He grinned at me. “Just time, patience and care,” he said.
It had been so long ago, hardly more than a childhood memory. So long ago, that I thought that kind of green, that living green could only exist in fairy tales. That smell too: the smell of moist soil, of growing things. The smell of life.
That afternoon Geep told me how he had spent years of his life travelling, collecting seeds, and – later – animals. How he had found this place, one of the few old towns that had some water, but was still quiet enough for him.
“I had a dream, you see....” He smiled at his own foolishness as he sat there, stroking one of his rabbits and staring off, deep into the past.
“Nothing wrong with dreams,” I said. Although, it had been so long since I’d had anything to dream about I could hardly speak with confidence.

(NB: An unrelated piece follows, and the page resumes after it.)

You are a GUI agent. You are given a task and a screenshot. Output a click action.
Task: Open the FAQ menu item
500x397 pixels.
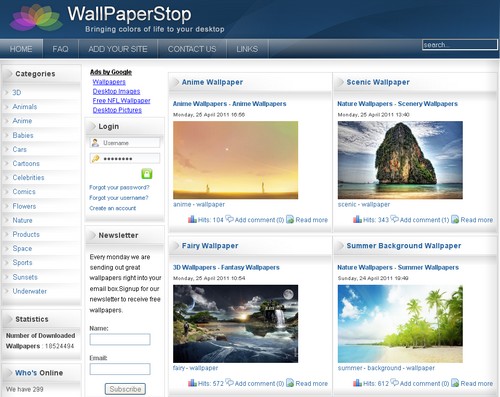60,49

“Maybe….” Geep was silent for a long, long time. I felt he was on the verge of saying something, something beyond what is usually said. But he just sighed. “Maybe not.” He seemed to surface slowly out of his communion with the past. “Anyway….” He dropped the rabbit back in the cage with the others and slowly got to his feet. “Things to do… chores,” he said. He looked around at his few acres of green and the handful of small farmyard animals. I could see the pride in his face. “This all depends on me, y’know?”
I nodded. “Yes.”
He stepped closer to me, still stiff from sitting so long. “That is important, y’know. Something we’ve lost… matters far more than just… just fucking up the climate, killing the planet. A reason to care.” He turned away again. “Maybe it is too late, though.”
“Too late for what?”
He didn’t answer, just waved his hand dismissively as he headed towards a tumbledown old shed, right on the edge of his fields. I saw him fumble in his trouser pocket and pull out the key for the heavy padlock. Before he opened it, he turned and stared at me. He waved, and then watched me closely until I turned to leave.
*
The next time I saw Geep I was sitting in the shade around the side of Suze’s place, trying to get some sort of life out of one of her solar panels so she could run a fridge and a fan. I’d found the fridge down in the cellar of the cinema and got it to – sort of – chug along without breaking down too often. The solar panel was cracked, but I was able to get it to work eventually.
Geep stared down at me twisting wires together. “What’s the point?” he said.
“I dunno,” I said without looking up at him. “I never really found a point to anything, even in the days before all this.” I stared around at the wind-shifted sands. I looked up at him “Why do you bother… the animals… the vegetables…. You must think there’s a point?”
Geep was silent for a moment, kicking sand into a heap with the toe of his shoe and then obliterating it, flattening it and sweeping it away with the sole. “There’s a point, I think, to the rest of nature, to the rest of life… but not to us, not to humanity, not any more.” He looked up towards the horizon. “We fucked it up… and we deserve to pay, to suffer for it.”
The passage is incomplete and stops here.